DIG / Le Gabon participe depuis le 2 juin 2026 à un atelier sous-régional organisé à Yaoundé pour renforcer la lutte contre les flux financiers illicites, le blanchiment d’argent et le financement du terrorisme.
Réunissant des acteurs publics, des organisations de la société civile et des journalistes de plusieurs pays d’Afrique centrale, cette rencontre qui s’achève le 5 juin 2026 vise à mieux protéger les ressources destinées au développement.
Plusieurs milliards perdus chaque année
Pour le Gabon, l’enjeu est stratégique.
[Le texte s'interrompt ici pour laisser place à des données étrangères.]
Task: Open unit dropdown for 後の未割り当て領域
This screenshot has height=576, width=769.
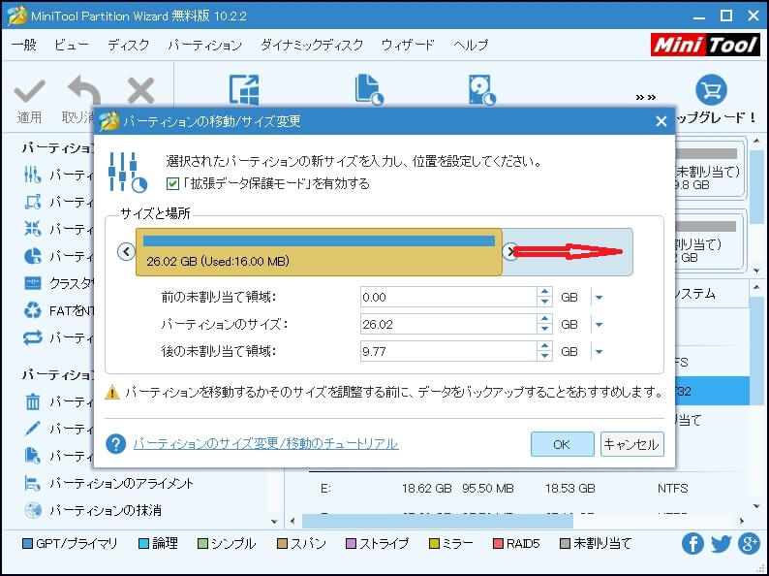Action: 599,352
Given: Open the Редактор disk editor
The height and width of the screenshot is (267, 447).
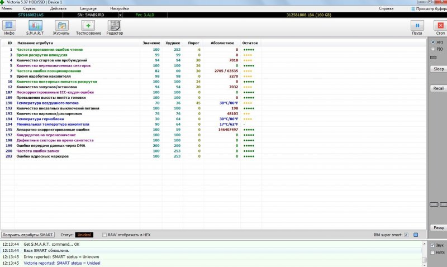Looking at the screenshot, I should (115, 26).
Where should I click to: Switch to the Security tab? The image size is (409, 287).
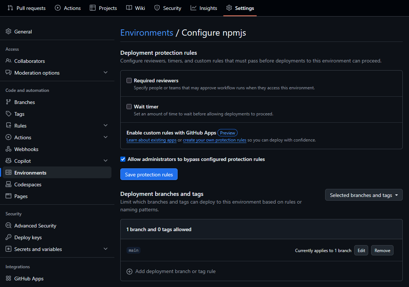168,8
Selon les organisateurs, les flux financiers illicites privent chaque année l’Afrique de milliards de dollars qui pourraient financer les infrastructures, l’éducation ou la santé.
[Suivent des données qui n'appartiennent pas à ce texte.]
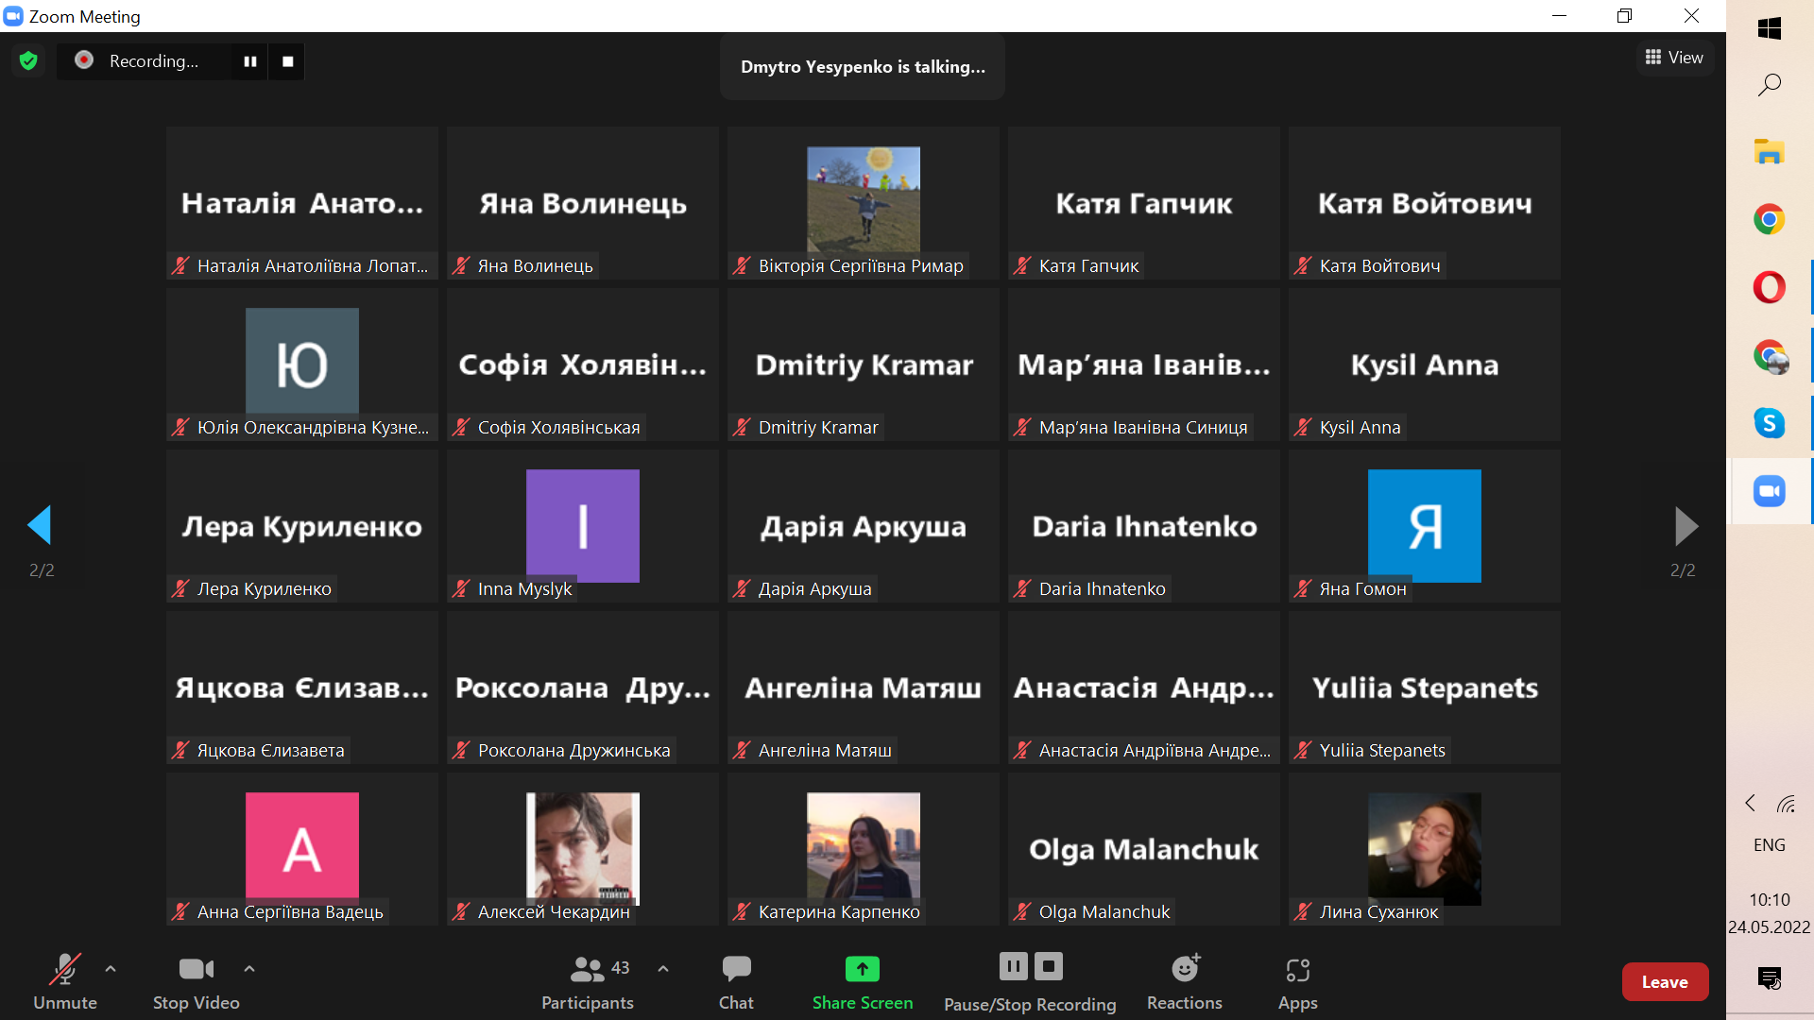Click the green Share Screen icon
This screenshot has width=1814, height=1020.
point(862,969)
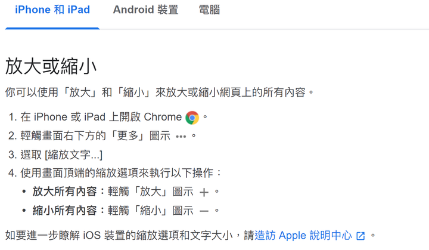Click the three-dot 更多 icon
The image size is (429, 250).
point(181,136)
Le pays est notamment confronté à des défis de transparence dans certains secteurs liés à l’exploitation des ressources naturelles.
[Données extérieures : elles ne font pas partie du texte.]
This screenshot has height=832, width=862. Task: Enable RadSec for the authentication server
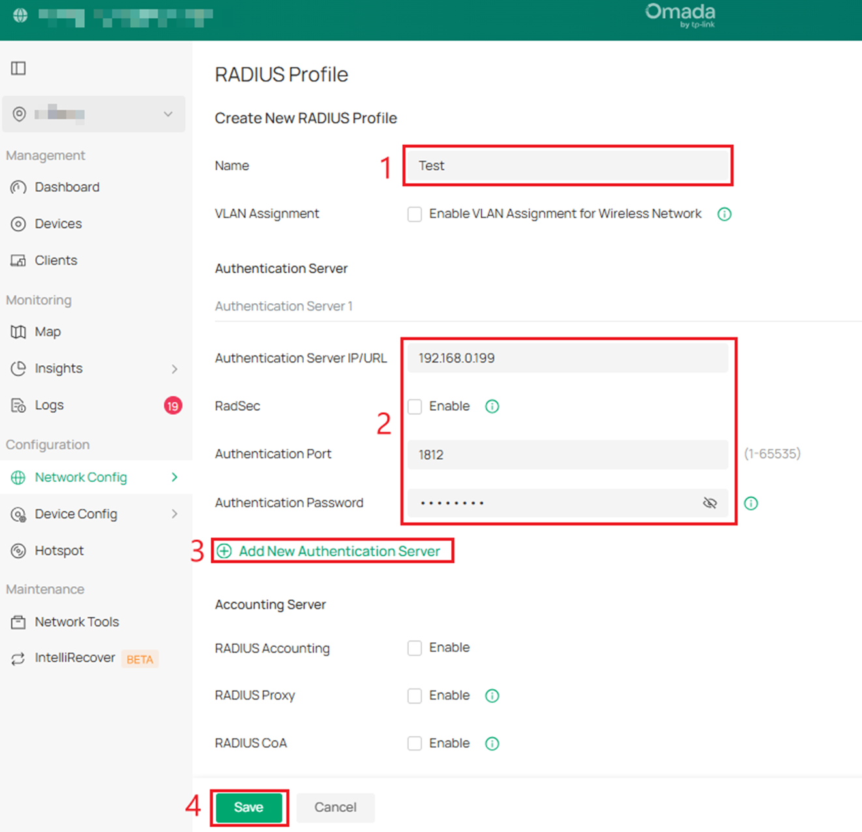coord(415,406)
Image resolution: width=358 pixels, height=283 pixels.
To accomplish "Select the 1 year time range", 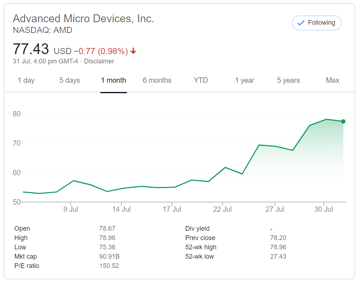I will click(x=244, y=80).
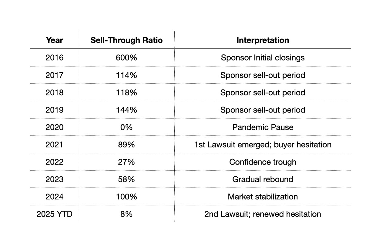The image size is (379, 252).
Task: Select the 144% ratio cell
Action: click(x=126, y=110)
Sécuriser les recettes publiques
À travers ce programme soutenu par l’Union européenne, les États de la sous-région entendent renforcer leurs capacités de contrôle et de surveillance financière.
Une démarche qui pourrait contribuer à améliorer la gouvernance économique et à sécuriser davantage les recettes publiques indispensables au développement du Gabon.